Whats new in Policy Reporter

Table of Contents

Foreword

A lot has happened since I developed Policy Reporter for over a year and released it as an open-source project. With the donation to the Kyverno organization, adoption grew continuously and it steadily received important feedback.

Policy Reporter has grown with the help of this feedback and has seen important improvements. In this blog post, I'd like to share the latest and most important of these enhancements and features in specific use cases to provide an overview of the functionality and potential to improve your security monitoring.

Introduction

Policy Reporter adds observability and monitoring possibilities to your cluster security based on the PolicyReport CRD, introduced by the Kubernetes Policy Working Group and used by security tools like Kyverno.

It processes each (Cluster)PolicyReport resource in the cluster and checks each update for new violations, to send them to configured targets like Grafana Loki, Slack, MS Team and more. It also provides metrics and a flexible REST API about your PolicyReportResults.

The REST API is used by the optional Policy Reporter UI, a standalone NuxtJS based dashboard that provides different views about the current status of your PolicyReportResults. Different filters and groupings helps you to find the information you are interested in.

Policy Engine Support

Although in most cases Policy Reporter is used together with Kyverno, it is not limited to it. Since the PolicyReport CRD is a generic CRD for different types of policy engines, it supports any tool that supports it directly or indirectly. Over the last year not only Policy Reporter has evolved, but also the mentioned support for the PolicyReport CRD has grown and so it is possible to visualize PolicyReportResults from tools like Falco, Kube Bench, Trivy (Operator), Tracee, jsPolicy and of course Kyverno in the same dashboard.

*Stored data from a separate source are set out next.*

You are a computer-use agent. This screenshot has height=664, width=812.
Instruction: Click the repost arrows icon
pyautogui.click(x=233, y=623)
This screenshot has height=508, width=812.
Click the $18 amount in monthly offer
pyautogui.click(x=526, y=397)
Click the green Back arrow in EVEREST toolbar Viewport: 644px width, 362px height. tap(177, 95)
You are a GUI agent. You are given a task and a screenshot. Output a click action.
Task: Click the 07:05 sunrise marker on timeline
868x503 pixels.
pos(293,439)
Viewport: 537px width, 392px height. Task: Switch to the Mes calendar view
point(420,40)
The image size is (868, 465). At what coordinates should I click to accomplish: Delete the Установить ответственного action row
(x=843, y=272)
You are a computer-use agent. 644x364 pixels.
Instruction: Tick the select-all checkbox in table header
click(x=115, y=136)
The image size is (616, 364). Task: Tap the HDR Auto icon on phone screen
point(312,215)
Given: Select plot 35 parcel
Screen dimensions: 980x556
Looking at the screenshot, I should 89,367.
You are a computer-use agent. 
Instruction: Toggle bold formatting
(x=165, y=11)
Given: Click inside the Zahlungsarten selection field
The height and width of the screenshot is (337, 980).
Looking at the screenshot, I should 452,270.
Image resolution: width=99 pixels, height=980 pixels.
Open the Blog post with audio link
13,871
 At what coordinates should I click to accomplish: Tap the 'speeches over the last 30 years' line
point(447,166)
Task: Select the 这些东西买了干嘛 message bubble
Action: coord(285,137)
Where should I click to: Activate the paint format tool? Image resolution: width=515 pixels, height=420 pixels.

The integration of these tools varies and depends on the type of support, for PolicyReports. Some have native support and some require additional tools/adapters and setup. I will provide some links to check the different integrations.

Example

The following screenshot shows a Policy Reporter UI setup with integration of Kyverno and the Trivy Operator CRDs.

Policy Reporter UI with Dashboards for Kyverno and Trivy Operator

Multi Cloud & Multi Tenancy Features

Today, it is very common for organizations to run multiple clusters and have different teams responsible for specific namespaces or projects within a cluster. Policy Reporter provides a number of new features to accommodate these different responsibilities and reduce the effort required to switch between multiple clusters.

Target Channels and Filters

One of the first features of Policy Reporter was the aggregation of various notification to push to tools like Slack, Discord or Grafana Loki. Thus, it was only possible to configure a single message channel or instance, with no restrictions on the notification sent. This leads to several challenges in a multi-tenancy cluster, such as unexpected security breach notifications that you shouldn't see or don't care about.

In version 2.5.0 of Policy Reporter, the channel and filter features for targets were introduced to solve this problem. With the channels, the possibility of configuring multiple push messages for the same type of targets was created. The filters in addition to the channels allow you to restrict the notifications to a channel based on namespace, policy, priority or source, where you can define either exclusion or inclusion rules.

Example

A common example, also shown in the documentation, are slack notifications. Imagine you have a product with a microservice architecture running in your cluster and different teams have dedicated responsibilities for a subset of the microservices. You don't want a single Slack channel for all new violations, because the teams are only interested in the violations related to the services they own. High frequency pushes about other parts of the product may annoy the developers and they start to ignore them in general.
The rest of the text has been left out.